(See previous posts: here and here.)
Observers of 21st-century American politics might be forgiven for thinking that the policies Kenworthy proposes are so much pie-in-the-sky dreaming. After all, the resurgent radical right bitterly opposes much of the existing welfare state, much less new programs. And haven’t the Democrats largely embraced corporate centrism and deficit-fetishism?
Surprisingly, perhaps, Kenworthy thinks the long-term trend of American social policy is toward providing more services, and once programs are adopted, they are very hard to undo. Simply put, the economic trends producing insecurity, lack of opportunity, and uneven economic gains are likely to continue, if not worsen. Policy makers will try to solve these problems, and the kinds of programs that exist here and abroad have a proven track record of helping. So, at least sometimes, they will succeed in expanding or implementing these programs.
He’s not unaware of the obstacles to these kinds of reforms, but argues that, on balance and over time (the next 50 years or so), many of these policies are likely to be enacted. He points out, for instance, that although many polls show that Americans are opposed to “big government” in theory, they largely support individual programs like Social Security and Medicare.
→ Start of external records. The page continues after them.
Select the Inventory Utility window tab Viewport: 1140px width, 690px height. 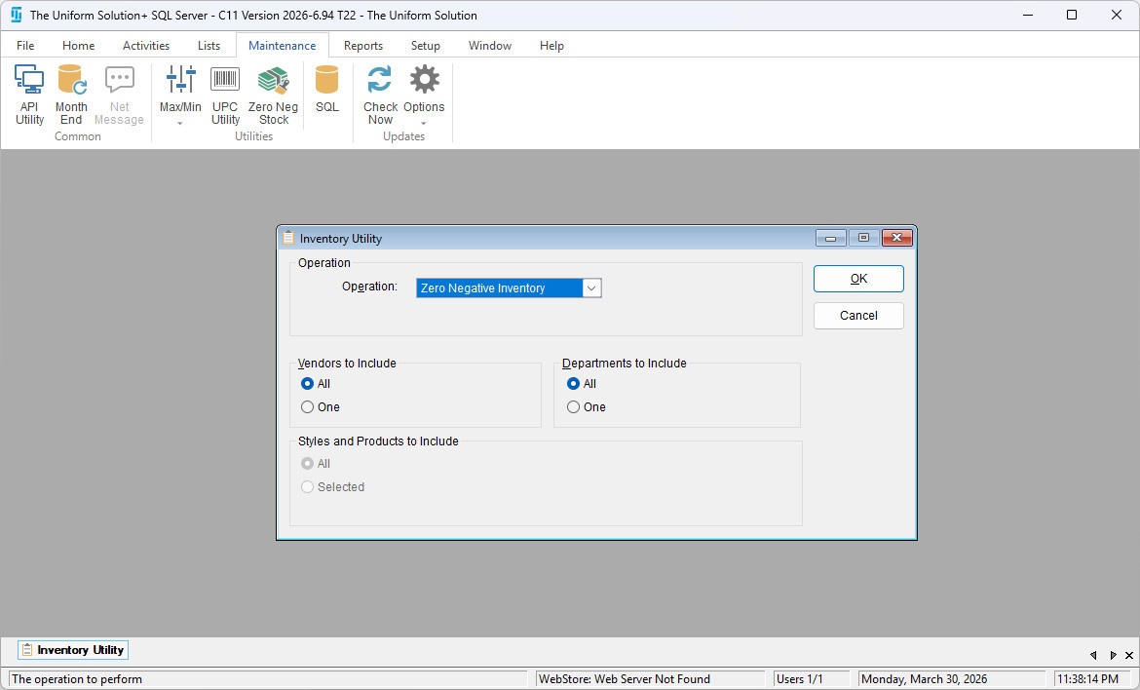click(73, 650)
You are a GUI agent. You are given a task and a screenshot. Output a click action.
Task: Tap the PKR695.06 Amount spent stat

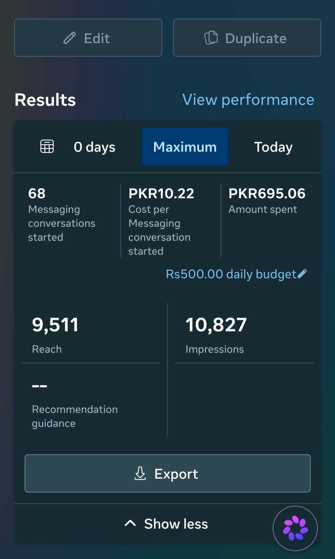267,201
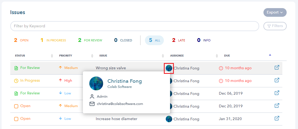Sort by Assignee column sort arrows
Screen dimensions: 298x129
(217, 56)
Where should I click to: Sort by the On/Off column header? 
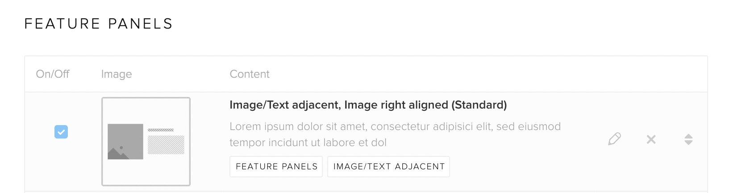click(x=53, y=74)
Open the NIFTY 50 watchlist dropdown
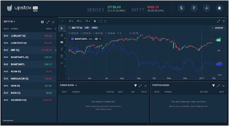229x126 pixels. [x=9, y=22]
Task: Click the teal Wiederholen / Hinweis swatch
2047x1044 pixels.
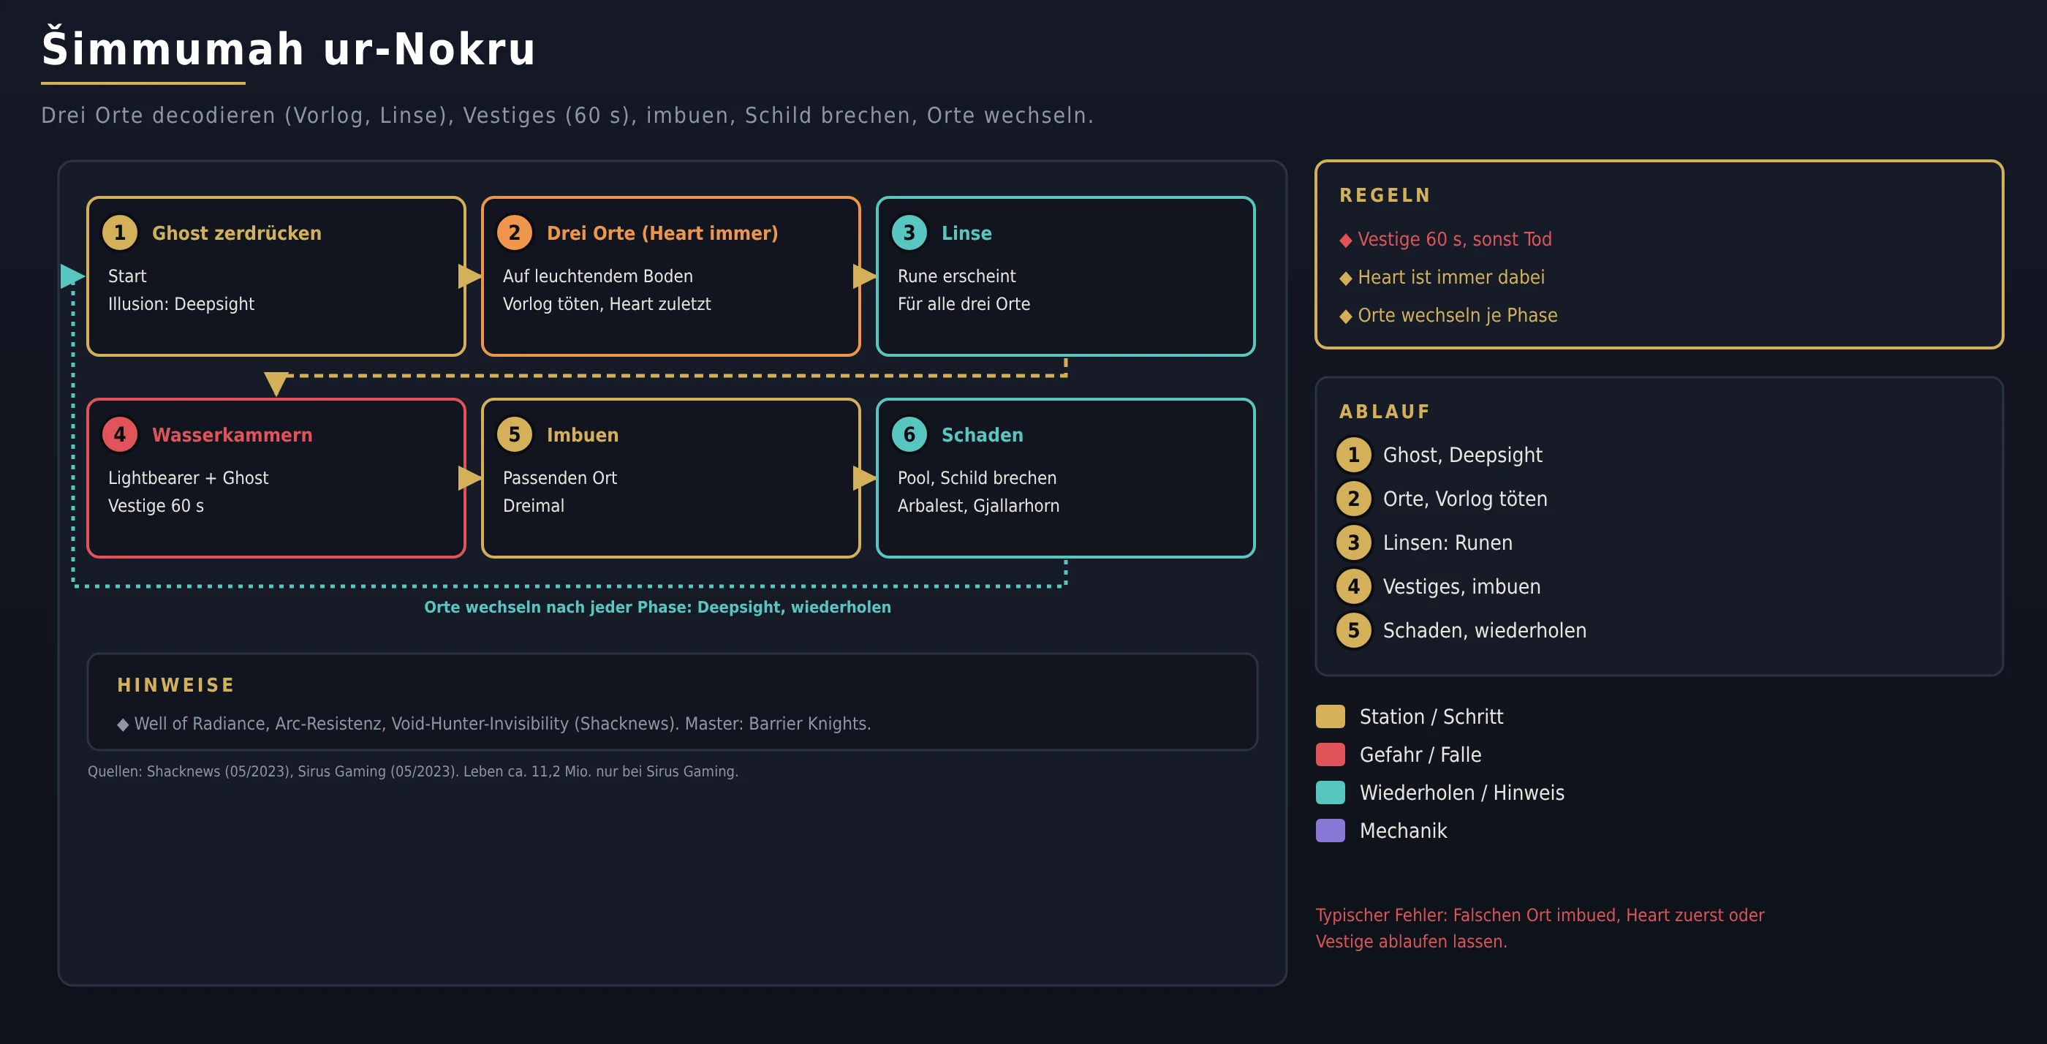Action: click(1330, 793)
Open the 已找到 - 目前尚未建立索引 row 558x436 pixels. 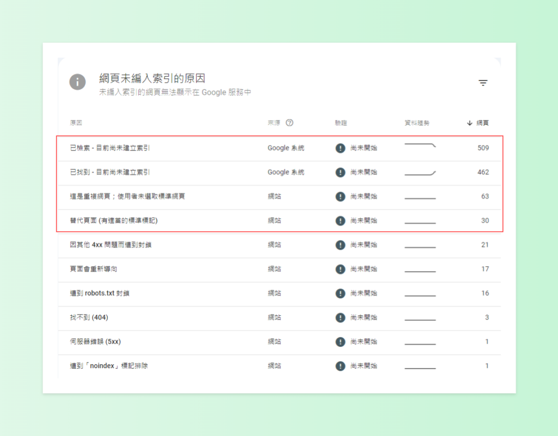110,173
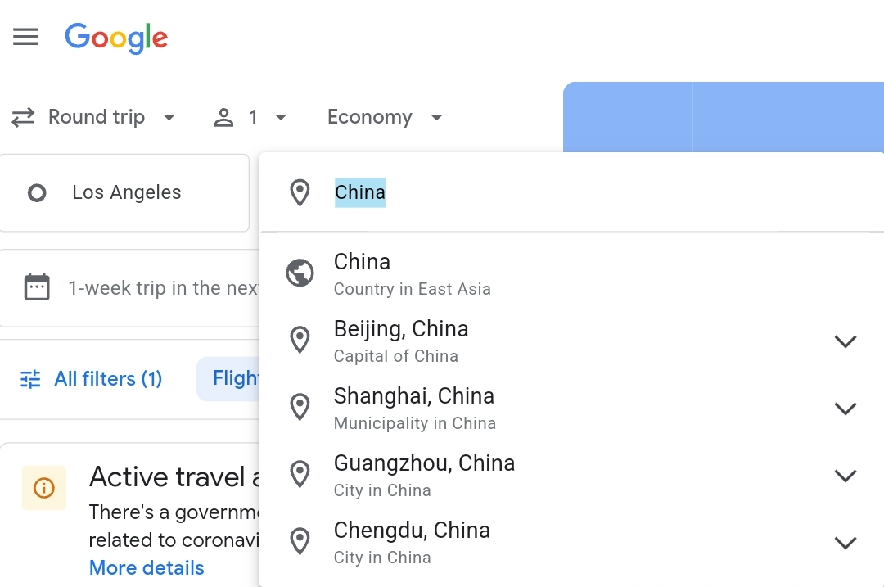Open the More details link

click(147, 568)
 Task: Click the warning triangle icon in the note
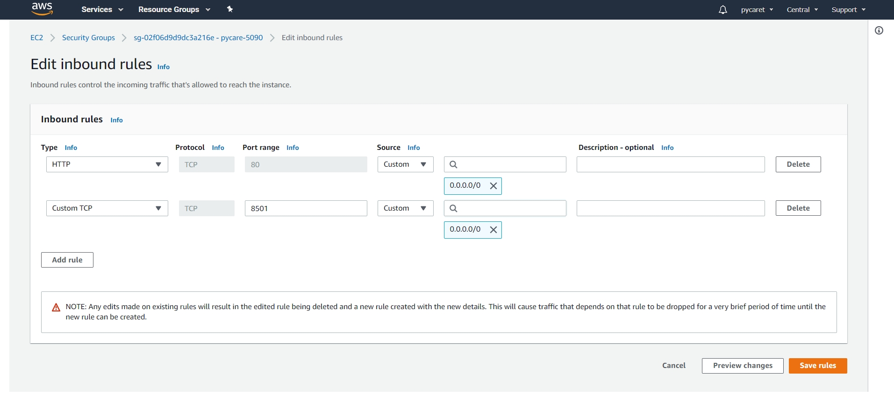(x=56, y=307)
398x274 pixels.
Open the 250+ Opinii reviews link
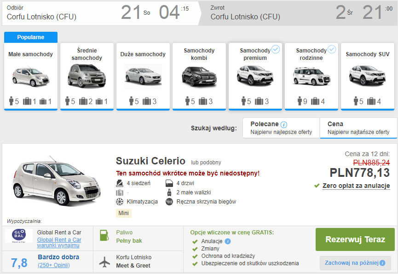point(53,265)
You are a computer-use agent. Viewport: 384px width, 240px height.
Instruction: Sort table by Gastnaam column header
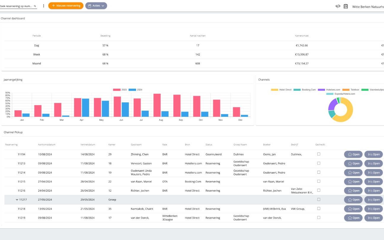point(136,144)
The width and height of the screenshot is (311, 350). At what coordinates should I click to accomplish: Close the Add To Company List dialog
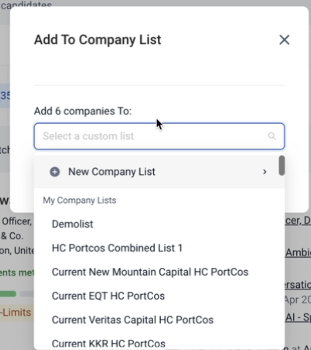(x=284, y=40)
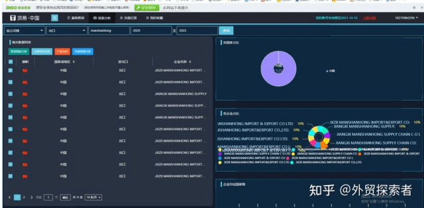
Task: Uncheck the first data row checkbox
Action: pos(10,70)
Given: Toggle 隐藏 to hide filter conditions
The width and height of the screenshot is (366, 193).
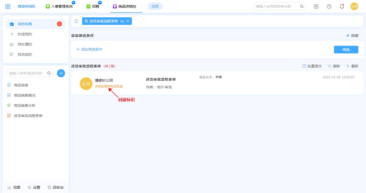Looking at the screenshot, I should click(x=352, y=36).
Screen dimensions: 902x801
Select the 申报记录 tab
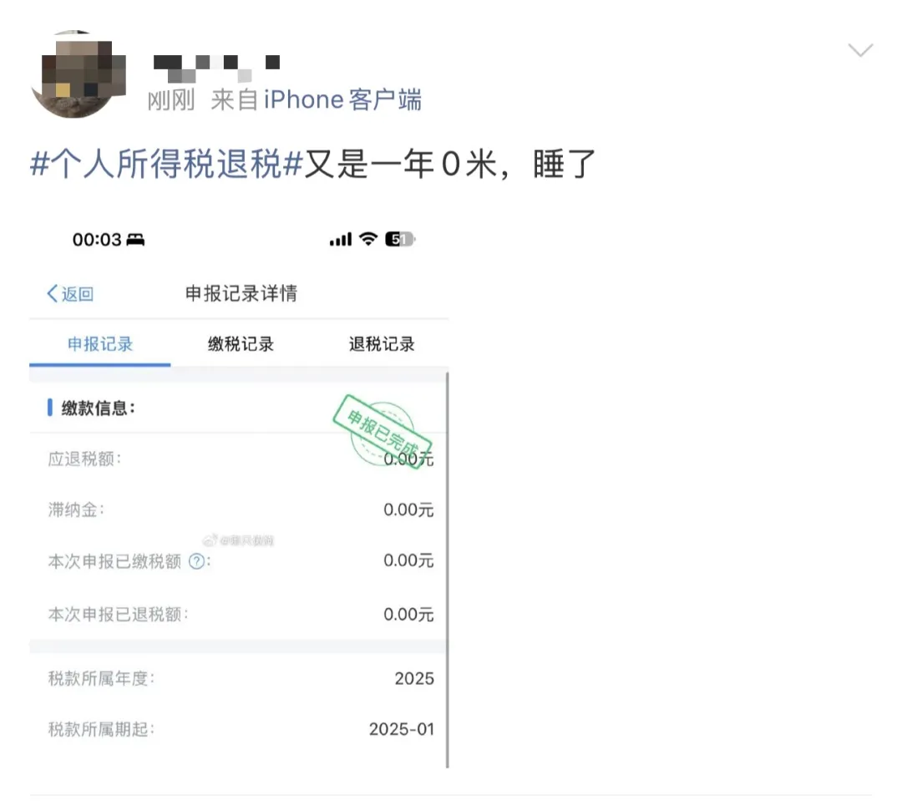[100, 344]
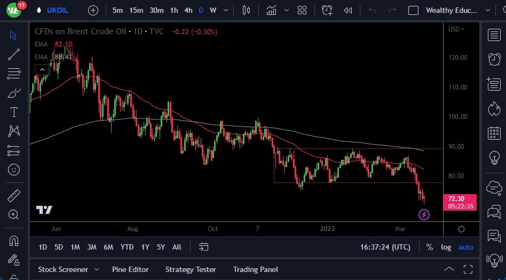Expand the timeframe interval dropdown arrow
506x280 pixels.
pos(226,10)
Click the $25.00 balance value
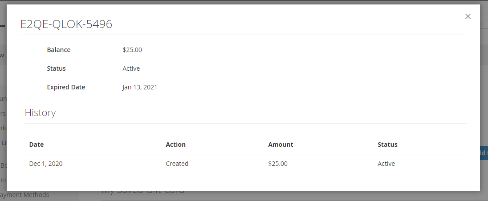Screen dimensions: 488x201 (x=132, y=50)
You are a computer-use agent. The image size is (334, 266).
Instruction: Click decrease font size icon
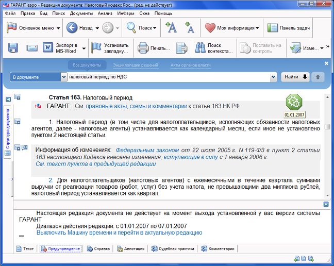tap(189, 28)
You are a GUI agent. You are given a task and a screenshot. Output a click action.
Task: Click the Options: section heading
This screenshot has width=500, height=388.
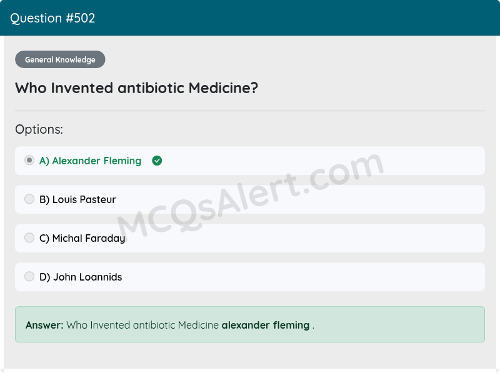39,129
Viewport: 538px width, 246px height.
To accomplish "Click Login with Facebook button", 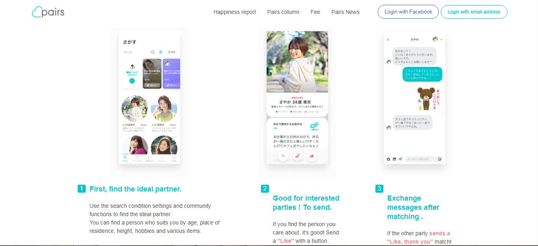I will coord(408,12).
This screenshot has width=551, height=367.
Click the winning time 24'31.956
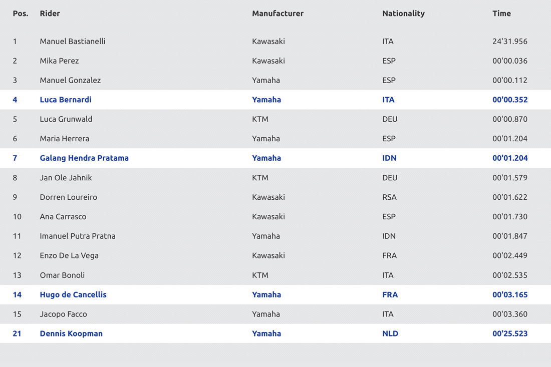point(510,41)
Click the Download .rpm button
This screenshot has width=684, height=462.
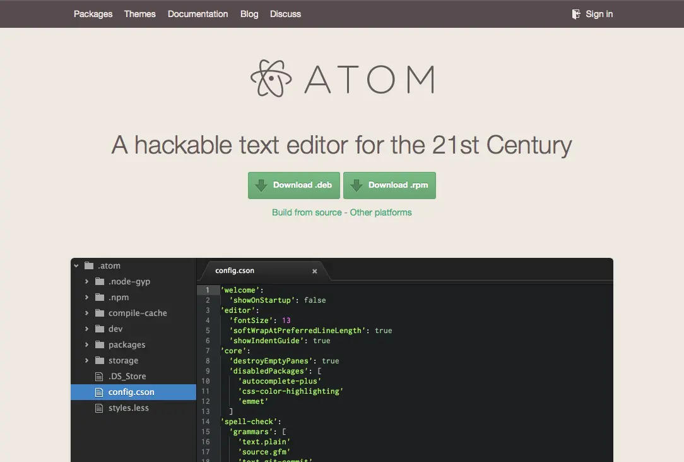click(x=389, y=185)
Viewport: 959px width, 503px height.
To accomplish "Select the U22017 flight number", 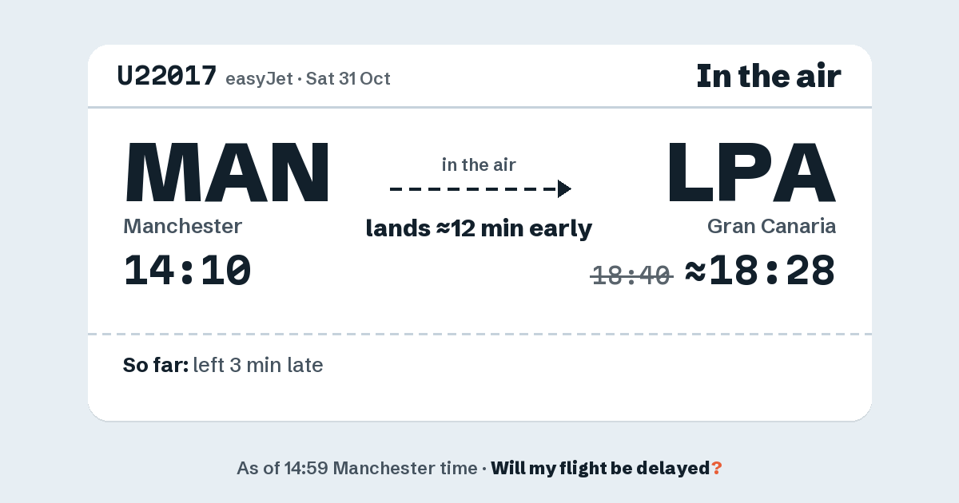I will pyautogui.click(x=167, y=76).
And once a policy is adopted and has been in effect, support tends to go up.
Given yesterday’s Supreme Court ruling, it might be worth focusing on the role of money in politics. This ruling lifted a cap on the total amount someone could contribute during a particular period, while leaving intact limits on contributions to individual candidates. It’s another step down the same path as the controversial 2010 Citizens United ruling, which prohibited limits on independent spending by corporations and unions.
For many folks on the left, the ever-expanding role of money in politics is one of the most powerful obstacles to progressive reform, if not the most powerful. Kenworthy is aware of this, but argues that the role of money in determining political outcomes is overstated:
Even if money totals continue to favor Republicans, it’s unclear how much that will matter. There are diminishing returns to money in influencing election outcomes: when a lot is already being spent, additional amounts have limited impact. The Democrats had less money in 2012, yet they were competitive in the presidential, House, and Senate elections. (p. 163)
In general, he says, the “history of campaign finance in national elections in the past four decades is one of each party and its backers seeking new ways to raise and spend large amounts of money in spite of existing regulations” (p. 163). If this pattern continues, Democrats will find new ways to offset Republicans’ advantages arising from a changed legal and regulatory landscape.
But to many on the left this misses the point: even if Democrats can continue to be electorally competitive, hasn’t the influence of big money pushed them to the right and led them to promote policies that favor the rich? A common story is that over the last several decades the influence of liberals in the party has waned, while corporatist, “third-way” Democrats have triumphed.
Kenworthy considers this objection and responds by showing that, in fact, patterns of voting on economic issues by Democratic legislators at the federal level do not show a shift to the center. If anything, the pattern since 1950 shows a slight shift to the left (see p. 164). (This is partly due to the exodus of conservative southern lawmakers from the party in the wake of civil rights, but even if you factor them out, the pattern holds.) He concedes, however, that focusing exclusively on voting could be misleading since many important policy-shaping decisions are made before a proposal even comes up for a vote. It’s possible that if we could measure this we’d see that the influence of campaign contributions has successfully moved policy to the right. (This strikes me as a fairly significant caveat.)
Nonetheless, the Democrats, while historically more of a centrist than a true leftist party, remain electorally competitive, and the Democratic Party has historically been the main vehicle for implementing progressive economic policies. It’s also worth noting, anecdotally, that in the last few years there seems to have been at least a slight shift toward a more “populist” economic posture among Democrats, which isn’t what you’d expect if big-moneyed interests were all-powerful.
Another major obstacle that many liberals and Democrats would highlight is influence of a more radical and intransigent faction of the right on the GOP (i.e. the tea party). Kenworthy admits that the current GOP and its anti-government rhetoric pose a problem for a social democratic program like his. But he we can expect that the party will move back to the center. Reasons for this would be if the GOP loses an otherwise winnable election and the increasing importance of working-class whites as a Republican constituency. (In fact, last year’s government shutdown fiasco seems to already have provided something of a moderating influence.) Over time, he thinks, the GOP will find its way back to the middle and come to more closely resemble center-right parties in Western Europe. Its focus will then be not so much on how much the government does, but how it does it.
These claims will probably strike different readers as having varying degrees of probability, and some of the discussion does strike me as a bit Pollyanna-ish. But Kenworthy goes on to point out that, even since the 70s, headway has been made on a number of fronts (e.g., expansions in the EITC, expansions in unemployment insurance, expanded Medicaid access, the Medicare prescription drug benefit, and others). Indeed, the Affordable Care Act, for all its problems, is probably the single largest expansion of the welfare state since LBJ’s Great Society and shows that significant progress is still possible.